» WHAT IS BEING ASKED:
When a line in the entries contains the word "screenshot", copy that line in full.

» DATA EXTRACT:
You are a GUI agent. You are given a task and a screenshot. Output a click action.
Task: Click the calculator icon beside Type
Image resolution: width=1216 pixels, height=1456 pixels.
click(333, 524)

* * *

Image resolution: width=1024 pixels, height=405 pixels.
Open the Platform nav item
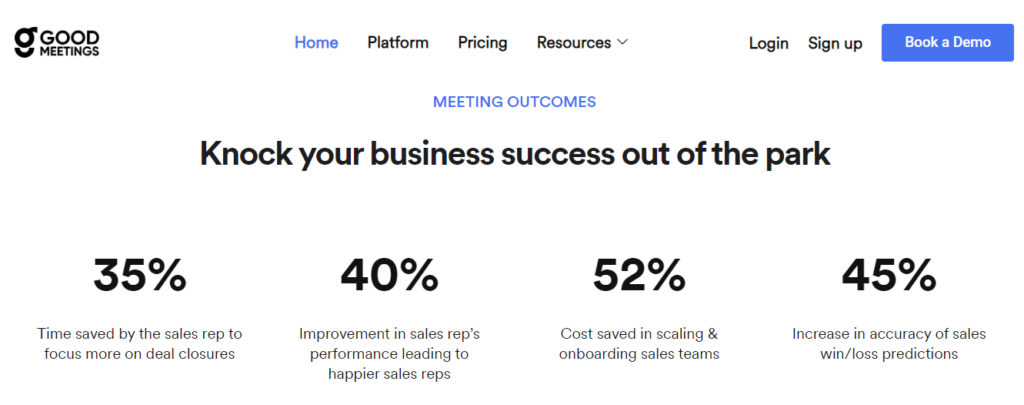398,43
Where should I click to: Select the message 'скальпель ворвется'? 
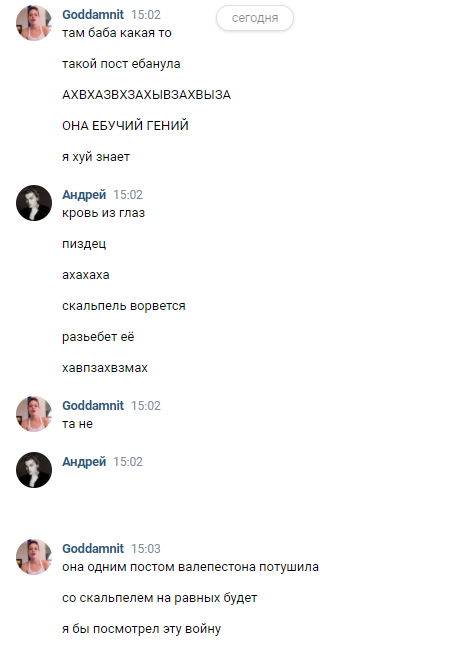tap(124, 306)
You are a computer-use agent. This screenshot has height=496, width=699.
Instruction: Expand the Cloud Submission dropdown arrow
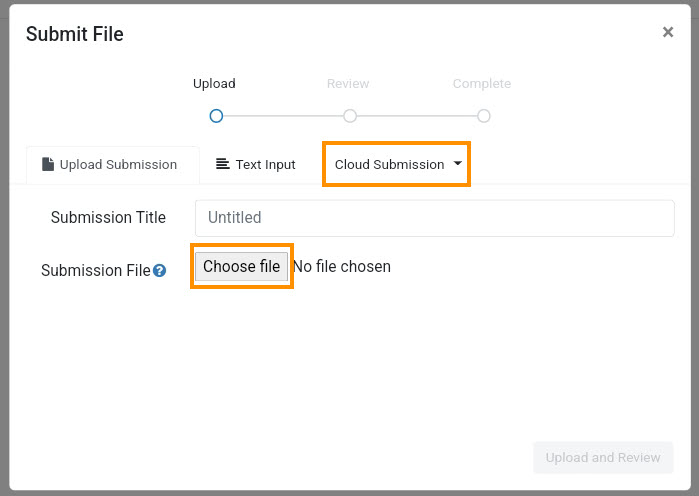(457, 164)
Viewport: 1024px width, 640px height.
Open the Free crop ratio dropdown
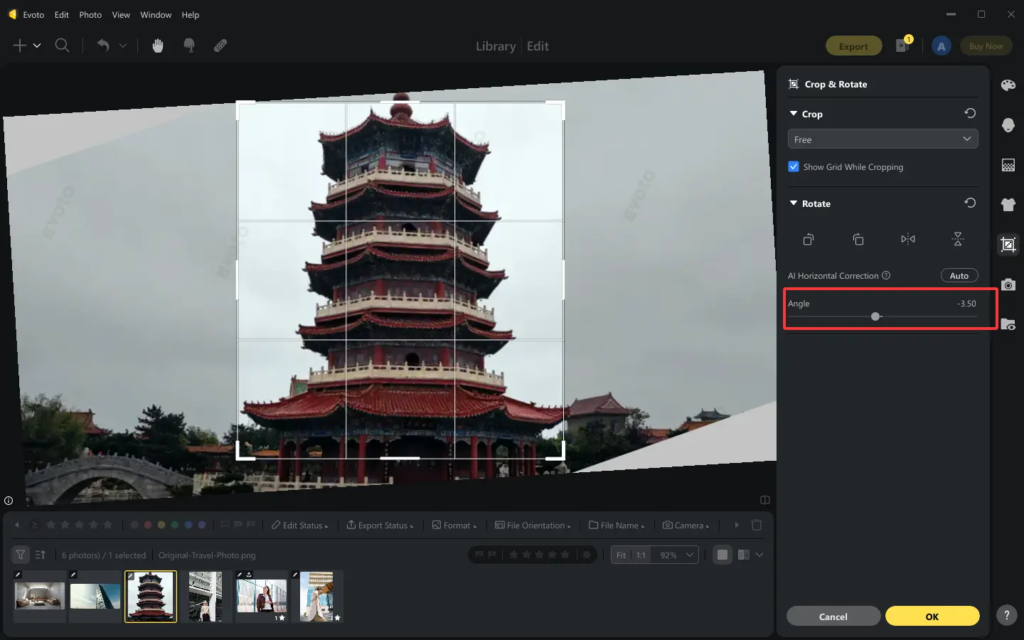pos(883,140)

» WRITTEN ANSWER:
You are a GUI agent. You are given a task and a screenshot. Output a click action.
You are a computer-use agent. This screenshot has height=496, width=699.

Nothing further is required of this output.